To make lifesaving medical procedures possible, there are tax breaks for organ donations (H.R. 2755). And for future miracles, there are tax breaks for umbilical cord blood banking (H.R. 1614) so that a newborn's stem cells can be saved for yet-to-be-developed therapies.
There are even tax breaks to help end discrimination based on sex, race, or color (H.R. 4376) and for grass-roots democracy (H.R. 6426).
An Olympic gold medal (made mostly of silver) from the London Games has a material value of about $700. Four separate bills were introduced late this summer to prevent winning an Olympic event from becoming a taxable event.

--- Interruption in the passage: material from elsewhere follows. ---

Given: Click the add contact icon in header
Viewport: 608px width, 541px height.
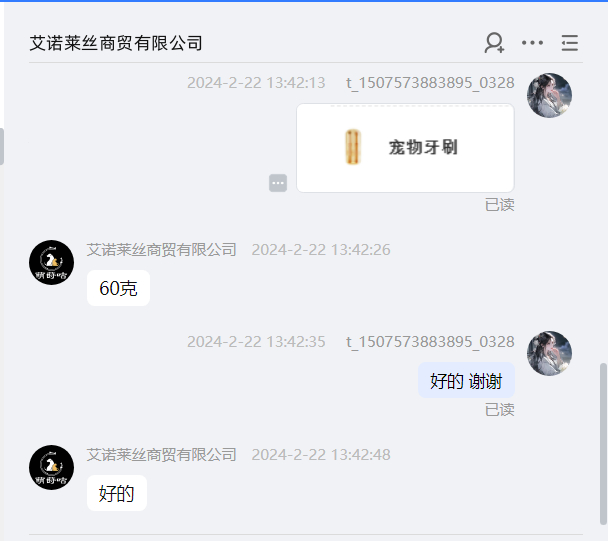Looking at the screenshot, I should point(494,43).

Finally, for morticians and cemeteries there is a tax break for the costs incurred for the grim task of burying the indigent poor (H.R. 1033).
If you find all that too taxing, you might appreciate legislation that would postpone the tax return filing deadline from April 15 to the first Monday in November (H.R. 88) or, even better, legislation that simply terminates the entire tax code by the end of 2015 with no guarantee of any new tax system to replace it (H.R. 462).
Now, some of those tax breaks may seem frivolous, and some may seem worthwhile. But whether funny or serious, the introduced bills illustrate how, even when Congress seems devoted to reform, it will be difficult to suppress its urges to meddle with the code.